I immediately began to make excuses for myself – you know I had two babies right? And the youngest isn’t even two yet. Did I mention I work full time, and my family needs me, and it’s hard to find time to work out, and pasta is a quick and easy home cooked meal, and…you get the drift. You have probably had the same reaction although for a different reason.
It’s human nature to observe, measure and compare. We do this with all things and most frequently with ourselves. When I sat and considered my reaction, I knew exactly what was going on. I’ve lived this experience many times and from both perspectives.
During my early career, I was excited by new opportunities. I regularly talked about them with people I care about. At first the updates were well received, but over time people didn’t react well to my good news. I wanted them to be proud of me, but instead my updates were treated indifferently and sometimes coldly. I got to thinking that maybe I was being a bragger and showoff, so I toned it down and eventually stopped talking about my new jobs and responsibilities with anybody but my parents and husband.
In my late twenties when I found out about meditation, I was able to lift myself out of depression and stop anxiety attacks. I was amazed and so proud of what I had done. I wanted to tell the world because I knew that if I could do it, everybody could do it. I felt strongly that people needed to know, so with eagerness I shared my experiences only to see that same indifference returned to me.
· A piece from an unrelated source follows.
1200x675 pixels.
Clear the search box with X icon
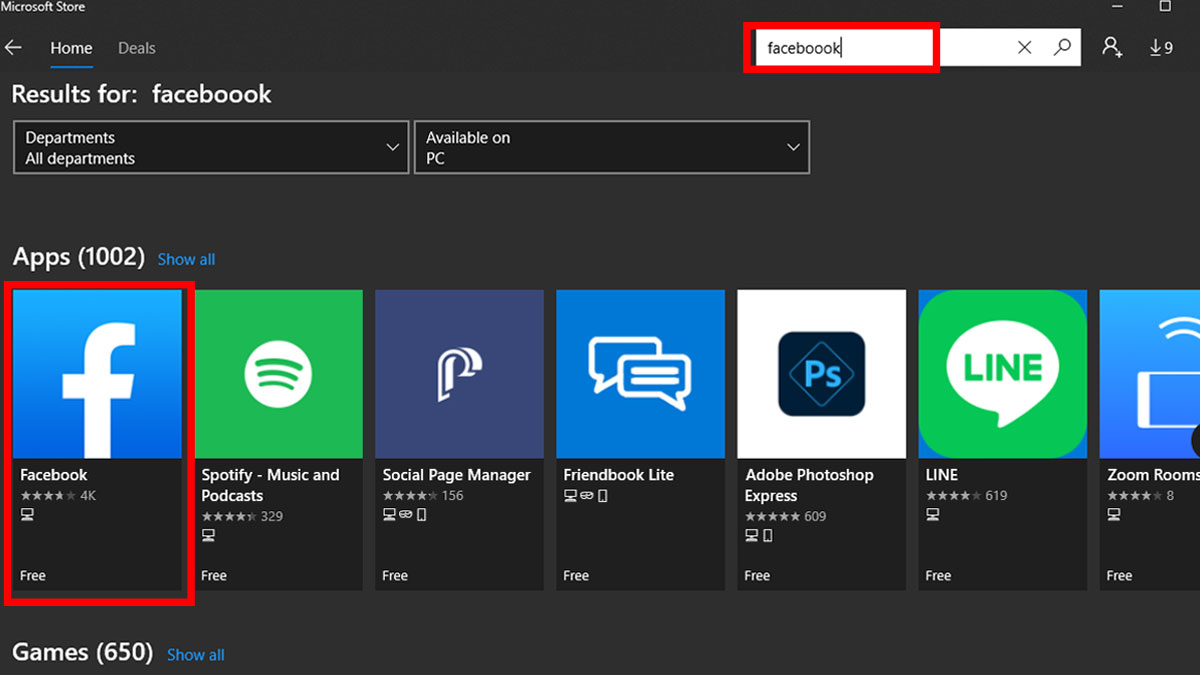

This is when I understood a valuable lesson.
It’s hard for most people to be genuinely happy about your success. Not because they don’t care about you, but because your success reminds them of their own unfinished goals and shortcomings. Rather than being inspired by you, they compare themselves and feel mediocre. Once this feeling sets in, it is difficult for anybody to show enthusiasm and pay compliments. Some people will even dismiss your accomplishments or paint them in a bad light. This behavior is meant to keep you from shining, and sadly it often works.
So my advice is threefold:
1. If it makes you feel good, keep going no matter how others react – When you feel better, you do better and you get better. Don’t let the poor reactions of others dissuade you from improving your life.
2. Know the value of humility – When you are humble and keep your accomplishments to yourself, you conserve your energy. This is because you don’t have to cope with disheartening reactions or expend energy trying to convince others that what you are doing is beneficial.
3. Keep your biggest dreams private – Big dreams require big imagination and burning desire. People who have stagnated in life usually have this kind of imagination and desire in short supply. Don’t let them rein you in – keep your most important goals to yourself.
As I continue to acheive, I use my own success as motivation and inspiration and no longer seek approval from friends and acquaintances. This keeps me humble and enourages me to dig deep for the wellspring of creativity that exists within me, just as it does in all of you.